» Job: Select every line below that contains the string "particular", treating uppercase and lowercase as distinct, and reproduce each of those lines in full.

[Data for locating words and elements]
** BEGIN **

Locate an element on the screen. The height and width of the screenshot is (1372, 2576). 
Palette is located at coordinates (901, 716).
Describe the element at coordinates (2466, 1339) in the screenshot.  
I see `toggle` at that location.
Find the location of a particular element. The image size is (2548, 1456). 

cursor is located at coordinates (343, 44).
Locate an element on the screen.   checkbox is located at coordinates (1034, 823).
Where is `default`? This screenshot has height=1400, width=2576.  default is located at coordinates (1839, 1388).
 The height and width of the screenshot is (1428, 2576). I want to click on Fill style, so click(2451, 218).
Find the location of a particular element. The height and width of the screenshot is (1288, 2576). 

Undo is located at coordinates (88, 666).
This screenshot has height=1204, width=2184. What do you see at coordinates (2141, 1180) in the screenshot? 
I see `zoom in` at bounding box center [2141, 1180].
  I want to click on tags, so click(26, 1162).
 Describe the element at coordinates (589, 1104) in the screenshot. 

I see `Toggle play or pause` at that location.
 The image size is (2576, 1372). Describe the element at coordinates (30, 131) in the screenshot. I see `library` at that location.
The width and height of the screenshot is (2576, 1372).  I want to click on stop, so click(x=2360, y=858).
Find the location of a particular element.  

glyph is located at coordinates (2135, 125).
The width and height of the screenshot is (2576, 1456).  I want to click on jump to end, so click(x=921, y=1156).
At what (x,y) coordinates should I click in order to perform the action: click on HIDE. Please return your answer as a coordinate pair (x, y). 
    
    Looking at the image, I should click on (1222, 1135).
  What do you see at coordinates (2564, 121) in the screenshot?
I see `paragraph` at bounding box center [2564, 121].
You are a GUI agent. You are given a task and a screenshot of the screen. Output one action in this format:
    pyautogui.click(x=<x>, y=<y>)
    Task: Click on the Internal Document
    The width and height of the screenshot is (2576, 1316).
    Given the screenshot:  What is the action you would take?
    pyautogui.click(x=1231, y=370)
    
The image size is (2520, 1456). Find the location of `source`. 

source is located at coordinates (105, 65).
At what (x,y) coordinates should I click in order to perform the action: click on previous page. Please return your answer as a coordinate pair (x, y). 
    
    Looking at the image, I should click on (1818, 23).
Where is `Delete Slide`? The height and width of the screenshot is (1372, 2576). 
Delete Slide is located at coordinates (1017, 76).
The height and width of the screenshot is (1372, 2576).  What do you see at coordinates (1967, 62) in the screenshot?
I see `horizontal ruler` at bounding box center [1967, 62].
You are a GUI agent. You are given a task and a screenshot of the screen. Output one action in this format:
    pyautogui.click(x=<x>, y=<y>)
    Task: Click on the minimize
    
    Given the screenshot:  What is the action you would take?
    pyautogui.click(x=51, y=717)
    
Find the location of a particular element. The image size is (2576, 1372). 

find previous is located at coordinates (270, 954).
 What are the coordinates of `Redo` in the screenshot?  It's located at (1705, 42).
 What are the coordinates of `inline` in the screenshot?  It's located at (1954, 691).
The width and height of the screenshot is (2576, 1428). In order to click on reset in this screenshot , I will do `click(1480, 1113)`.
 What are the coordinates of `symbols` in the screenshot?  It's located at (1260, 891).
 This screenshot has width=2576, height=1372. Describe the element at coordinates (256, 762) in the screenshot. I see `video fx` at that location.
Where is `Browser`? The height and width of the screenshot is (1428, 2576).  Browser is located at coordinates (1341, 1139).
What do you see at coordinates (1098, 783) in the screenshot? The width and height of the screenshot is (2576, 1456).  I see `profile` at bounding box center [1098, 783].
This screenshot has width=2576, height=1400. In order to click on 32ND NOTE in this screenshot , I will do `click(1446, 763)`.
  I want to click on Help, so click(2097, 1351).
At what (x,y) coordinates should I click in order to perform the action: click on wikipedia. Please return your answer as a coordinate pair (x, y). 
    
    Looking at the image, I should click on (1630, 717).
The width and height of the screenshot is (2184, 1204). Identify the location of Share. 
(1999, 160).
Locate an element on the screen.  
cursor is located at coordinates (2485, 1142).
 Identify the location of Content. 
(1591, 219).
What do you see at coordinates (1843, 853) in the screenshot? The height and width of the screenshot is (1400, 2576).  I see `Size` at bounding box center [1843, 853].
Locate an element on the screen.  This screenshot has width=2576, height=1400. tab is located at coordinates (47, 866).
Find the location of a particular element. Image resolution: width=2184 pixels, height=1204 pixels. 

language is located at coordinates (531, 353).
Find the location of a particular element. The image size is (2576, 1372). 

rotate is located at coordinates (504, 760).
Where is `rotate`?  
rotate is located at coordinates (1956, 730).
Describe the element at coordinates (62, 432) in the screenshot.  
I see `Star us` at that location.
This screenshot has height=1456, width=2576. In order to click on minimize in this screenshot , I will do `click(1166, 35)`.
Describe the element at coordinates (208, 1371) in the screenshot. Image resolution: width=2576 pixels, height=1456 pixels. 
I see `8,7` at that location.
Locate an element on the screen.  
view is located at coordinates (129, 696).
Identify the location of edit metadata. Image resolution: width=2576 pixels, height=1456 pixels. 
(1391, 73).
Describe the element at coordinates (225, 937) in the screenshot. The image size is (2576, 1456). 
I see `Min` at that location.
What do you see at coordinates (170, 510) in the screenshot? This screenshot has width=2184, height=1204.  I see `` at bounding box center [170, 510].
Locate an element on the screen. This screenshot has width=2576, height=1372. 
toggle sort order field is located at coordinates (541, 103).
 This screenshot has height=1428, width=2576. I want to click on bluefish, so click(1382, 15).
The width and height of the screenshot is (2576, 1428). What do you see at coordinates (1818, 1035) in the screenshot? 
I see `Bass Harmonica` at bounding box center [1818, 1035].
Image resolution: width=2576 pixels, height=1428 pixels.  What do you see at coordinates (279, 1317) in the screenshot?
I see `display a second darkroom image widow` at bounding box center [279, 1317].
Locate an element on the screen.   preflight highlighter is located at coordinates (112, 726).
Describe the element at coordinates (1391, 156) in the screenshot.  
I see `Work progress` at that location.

** END **

» Full solution:
Find the location of a particular element. The image size is (2548, 1456). 
Find the location of a particular element. The height and width of the screenshot is (1288, 2576). 
Find the location of a particular element.  
Find the location of a particular element. The image size is (2576, 1372). 
Find the location of a particular element. Image resolution: width=2184 pixels, height=1204 pixels. 
Find the location of a particular element. The image size is (2576, 1372). 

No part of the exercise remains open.